▶ Directions
The records appear below. Set down exactly each line from the one that contains "Expand Alle Produkteigenschaften anzeigen" through the last, both included.

▶ Given records
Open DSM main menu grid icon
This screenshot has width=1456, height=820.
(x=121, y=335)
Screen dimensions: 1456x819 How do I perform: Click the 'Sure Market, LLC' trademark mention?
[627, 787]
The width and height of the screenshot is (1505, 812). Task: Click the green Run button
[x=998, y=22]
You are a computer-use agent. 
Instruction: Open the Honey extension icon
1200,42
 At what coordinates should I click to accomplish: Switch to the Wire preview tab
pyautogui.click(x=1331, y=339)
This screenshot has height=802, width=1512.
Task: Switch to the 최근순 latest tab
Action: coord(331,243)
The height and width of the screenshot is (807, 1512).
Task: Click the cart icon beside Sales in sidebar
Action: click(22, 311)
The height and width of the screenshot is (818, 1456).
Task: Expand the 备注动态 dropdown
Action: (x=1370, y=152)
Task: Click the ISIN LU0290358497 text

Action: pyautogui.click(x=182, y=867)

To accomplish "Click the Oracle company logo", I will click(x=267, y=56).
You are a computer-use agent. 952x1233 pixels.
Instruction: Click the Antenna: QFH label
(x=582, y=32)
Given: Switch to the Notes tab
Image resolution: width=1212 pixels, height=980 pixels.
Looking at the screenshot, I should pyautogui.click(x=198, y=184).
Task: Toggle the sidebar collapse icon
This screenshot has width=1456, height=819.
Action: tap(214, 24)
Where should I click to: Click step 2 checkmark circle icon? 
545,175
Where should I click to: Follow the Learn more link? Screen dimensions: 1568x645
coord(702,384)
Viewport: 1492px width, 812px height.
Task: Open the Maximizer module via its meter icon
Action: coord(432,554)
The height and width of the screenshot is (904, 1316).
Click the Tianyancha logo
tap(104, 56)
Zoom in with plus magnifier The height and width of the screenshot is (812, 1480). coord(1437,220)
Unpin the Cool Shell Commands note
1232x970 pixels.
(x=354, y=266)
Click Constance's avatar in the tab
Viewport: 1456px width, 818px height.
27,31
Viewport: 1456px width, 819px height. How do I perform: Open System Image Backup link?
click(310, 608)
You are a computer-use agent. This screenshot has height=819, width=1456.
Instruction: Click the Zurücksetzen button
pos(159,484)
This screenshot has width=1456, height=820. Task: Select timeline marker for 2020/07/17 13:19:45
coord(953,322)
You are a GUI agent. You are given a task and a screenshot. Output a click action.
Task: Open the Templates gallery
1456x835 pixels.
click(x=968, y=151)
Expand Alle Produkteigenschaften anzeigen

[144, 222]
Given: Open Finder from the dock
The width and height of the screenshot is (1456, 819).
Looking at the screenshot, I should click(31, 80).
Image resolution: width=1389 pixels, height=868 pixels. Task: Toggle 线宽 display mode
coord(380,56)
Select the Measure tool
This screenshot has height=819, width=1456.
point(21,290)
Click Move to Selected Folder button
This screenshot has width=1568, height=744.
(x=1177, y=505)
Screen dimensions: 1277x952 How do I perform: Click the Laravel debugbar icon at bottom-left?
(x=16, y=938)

▶ Problem solution
Expand Alle Produkteigenschaften anzeigen

[144, 222]
Given: Open Finder from the dock
The width and height of the screenshot is (1456, 819).
Looking at the screenshot, I should click(31, 80).
Image resolution: width=1389 pixels, height=868 pixels. Task: Toggle 线宽 display mode
coord(380,56)
Select the Measure tool
This screenshot has height=819, width=1456.
point(21,290)
Click Move to Selected Folder button
This screenshot has width=1568, height=744.
(x=1177, y=505)
Screen dimensions: 1277x952 How do I perform: Click the Laravel debugbar icon at bottom-left?
(x=16, y=938)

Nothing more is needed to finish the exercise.